TAIPEI (Reuters) – A new magazine in support of Hong Kong’s struggle for democracy is reaching out to the diaspora and those still living in the former British colony, offering unvarnished commentary from the safety of Taiwan where it is published.
Democratic Taiwan has emerged as a place of refuge for some Hong Kongers, to Beijing’s anger, especially after China’s enforcement of a tough new national security law in Hong Kong last year.
In Chinese the new quarterly magazine is called “be water”, after a tactic protesters used to evade Hong Kong police and inspired by a maxim of home-grown martial arts legend Bruce Lee that encourages them to be flexible or formless.
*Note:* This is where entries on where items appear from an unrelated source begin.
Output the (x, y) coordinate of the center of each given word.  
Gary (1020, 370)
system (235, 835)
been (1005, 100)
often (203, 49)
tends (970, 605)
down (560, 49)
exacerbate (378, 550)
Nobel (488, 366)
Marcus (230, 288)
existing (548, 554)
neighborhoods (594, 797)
The first issue came out in January.
Called Flow HK in English, the magazine’s editor-in-chief is exiled activist Sunny Cheung, and its editorial board includes other well-known campaigners.
Chiang Min-yen, a Taiwanese activist who works from the magazine’s small Taipei office and also sits on the editorial board, told Reuters the publication wanted to provide a forum for discussion and how to continue the fight for freedom and democracy.
“People are thinking about what’s next for Hong Kong and what can Hong Kongers do – how can people support Hong Kong and oppose the authoritarianism of the Communist Party,” he added.
The magazine encourages Hong Kong subscribers to get the electronic version due to security concerns about police potentially finding a physical copy in people’s homes.
Hong Kong authorities maintain that freedom of speech and that of the media are intact, but say national security is a red line.
The national security law punishes anything China considers subversion, secessionism, terrorism or collusion with foreign forces with up to life in prison.
In his piece for the inaugural edition, Cheung urges people not to give up, saying the resistance movement is like a buried stream of fire ready to become a river.
“Overseas Hong Kongers must fight, and will not give up on their dream to go home. If you are not free in Hong Kong, then what is the use of freedom?”